◆ **Directives**:
(a) Reproduce the part of the Fritz Dinger profile between "Fritz Dinger (20" and "Germany during World War II.", inclusive, word for word.
(b) Using the Fritz Dinger profile, mark each statement yes or no and quote the words that settle it: (i) Dinger held the rank of first lieutenant. (ii) Dinger enlisted in the Luftwaffe in 1941. (iii) Dinger died in Ottweiler.

◆ **Source**:
┄┄┄┄┄┄
- Born: 20 August 1915 Ottweiler
- Died: 27 July 1943 (aged 27) Scalea, Italy
- Allegiance: Nazi Germany
- Branch: Luftwaffe
- Service years: 1939–1943
- Rank: Oberleutnant (first lieutenant)
- Unit: JG 53
- Commands: 4./JG 53
- Conflicts: World War II Battle of France; Battle of Britain; Operation Barbarossa; Siege of Malta; Defense of the Reich;
- Awards: Knight's Cross of the Iron Cross;

= Fritz Dinger =

German World War II fighter pilot (1915–1943)

Fritz Dinger (20 August 1915 – 27 July 1943) was born into an aristocratic German family. Fritz enlisted into the German Luftwaffe in 1939 and would later end up becoming an ace. Fritz was a recipient of the Knight's Cross of the Iron Cross during World War II. The Knight's Cross of the Iron Cross, and its variants were the highest awards in the military and paramilitary forces of Nazi Germany during World War II.
┄┄┄┄┄┄
Word and element location records

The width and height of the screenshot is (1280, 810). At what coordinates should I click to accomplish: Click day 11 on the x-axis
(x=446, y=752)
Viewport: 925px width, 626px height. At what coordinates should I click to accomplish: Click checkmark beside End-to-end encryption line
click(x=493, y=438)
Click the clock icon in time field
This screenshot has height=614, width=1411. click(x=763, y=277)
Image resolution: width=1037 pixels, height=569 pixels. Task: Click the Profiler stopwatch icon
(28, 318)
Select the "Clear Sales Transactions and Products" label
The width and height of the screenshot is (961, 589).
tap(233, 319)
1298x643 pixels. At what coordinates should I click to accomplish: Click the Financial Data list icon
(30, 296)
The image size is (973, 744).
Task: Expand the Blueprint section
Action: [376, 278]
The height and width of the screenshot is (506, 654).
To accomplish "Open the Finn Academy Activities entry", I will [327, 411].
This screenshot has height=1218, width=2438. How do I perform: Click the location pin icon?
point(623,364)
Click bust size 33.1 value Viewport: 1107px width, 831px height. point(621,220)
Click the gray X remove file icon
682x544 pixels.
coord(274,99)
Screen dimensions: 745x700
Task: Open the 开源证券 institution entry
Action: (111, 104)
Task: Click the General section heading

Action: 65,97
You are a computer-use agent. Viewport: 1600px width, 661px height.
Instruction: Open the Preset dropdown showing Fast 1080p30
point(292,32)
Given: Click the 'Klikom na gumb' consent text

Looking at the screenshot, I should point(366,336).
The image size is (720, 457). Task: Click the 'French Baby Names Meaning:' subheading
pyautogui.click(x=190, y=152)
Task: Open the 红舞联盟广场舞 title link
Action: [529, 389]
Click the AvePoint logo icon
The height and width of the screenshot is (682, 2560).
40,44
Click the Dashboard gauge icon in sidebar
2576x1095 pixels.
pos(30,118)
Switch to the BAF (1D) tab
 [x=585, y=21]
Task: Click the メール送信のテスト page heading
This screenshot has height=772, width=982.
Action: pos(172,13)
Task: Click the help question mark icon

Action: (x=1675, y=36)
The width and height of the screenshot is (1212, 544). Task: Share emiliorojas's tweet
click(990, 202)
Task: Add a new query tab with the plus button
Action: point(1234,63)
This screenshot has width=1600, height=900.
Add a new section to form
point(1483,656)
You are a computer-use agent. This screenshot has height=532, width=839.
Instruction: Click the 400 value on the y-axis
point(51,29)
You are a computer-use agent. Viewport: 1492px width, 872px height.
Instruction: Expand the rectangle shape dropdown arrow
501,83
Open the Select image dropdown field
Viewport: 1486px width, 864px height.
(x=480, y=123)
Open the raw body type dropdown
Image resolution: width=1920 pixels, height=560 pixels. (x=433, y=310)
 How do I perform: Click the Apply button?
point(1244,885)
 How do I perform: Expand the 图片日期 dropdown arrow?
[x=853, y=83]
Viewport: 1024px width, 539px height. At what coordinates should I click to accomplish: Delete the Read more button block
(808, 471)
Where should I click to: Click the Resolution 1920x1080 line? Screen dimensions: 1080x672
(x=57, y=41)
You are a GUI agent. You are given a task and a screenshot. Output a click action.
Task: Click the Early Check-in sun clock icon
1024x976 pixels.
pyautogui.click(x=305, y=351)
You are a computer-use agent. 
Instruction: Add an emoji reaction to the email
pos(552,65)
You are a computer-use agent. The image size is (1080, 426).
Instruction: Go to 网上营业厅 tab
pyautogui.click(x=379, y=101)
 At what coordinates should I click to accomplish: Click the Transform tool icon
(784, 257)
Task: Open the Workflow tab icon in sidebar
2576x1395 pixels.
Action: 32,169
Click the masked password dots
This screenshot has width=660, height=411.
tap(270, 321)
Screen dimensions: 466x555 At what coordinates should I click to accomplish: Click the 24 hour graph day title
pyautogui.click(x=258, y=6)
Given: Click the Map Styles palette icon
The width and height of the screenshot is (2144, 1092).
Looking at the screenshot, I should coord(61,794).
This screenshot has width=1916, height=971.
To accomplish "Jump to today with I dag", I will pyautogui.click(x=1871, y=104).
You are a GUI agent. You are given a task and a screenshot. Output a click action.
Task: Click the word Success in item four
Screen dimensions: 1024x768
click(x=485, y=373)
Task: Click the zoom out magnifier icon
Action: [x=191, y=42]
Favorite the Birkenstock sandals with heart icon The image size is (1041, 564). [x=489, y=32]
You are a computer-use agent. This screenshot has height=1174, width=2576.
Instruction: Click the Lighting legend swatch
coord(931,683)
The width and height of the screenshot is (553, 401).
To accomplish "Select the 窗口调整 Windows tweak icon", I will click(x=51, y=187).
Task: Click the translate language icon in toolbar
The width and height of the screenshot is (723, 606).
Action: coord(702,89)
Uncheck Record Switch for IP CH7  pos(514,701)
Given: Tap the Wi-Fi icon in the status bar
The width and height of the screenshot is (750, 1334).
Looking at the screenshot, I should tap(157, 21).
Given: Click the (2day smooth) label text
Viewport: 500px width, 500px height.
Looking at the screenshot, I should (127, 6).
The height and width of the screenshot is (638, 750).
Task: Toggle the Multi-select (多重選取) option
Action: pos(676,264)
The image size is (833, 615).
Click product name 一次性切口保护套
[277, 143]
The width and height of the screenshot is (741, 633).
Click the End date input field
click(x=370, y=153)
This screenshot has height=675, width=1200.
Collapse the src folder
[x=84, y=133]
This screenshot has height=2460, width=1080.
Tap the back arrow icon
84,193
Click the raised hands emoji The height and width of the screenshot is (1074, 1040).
┄┄┄┄┄┄
◆ **Written answers**:
(a)
Fritz Dinger (20 August 1915 – 27 July 1943) was born into an aristocratic German family. Fritz enlisted into the German Luftwaffe in 1939 and would later end up becoming an ace. Fritz was a recipient of the Knight's Cross of the Iron Cross during World War II. The Knight's Cross of the Iron Cross, and its variants were the highest awards in the military and paramilitary forces of Nazi Germany during World War II.

(b)
(i) Yes: "Rank: Oberleutnant (first lieutenant)"
(ii) No: "Fritz enlisted into the German Luftwaffe in 1939"
(iii) No: "Died: 27 July 1943 (aged 27) Scalea, Italy"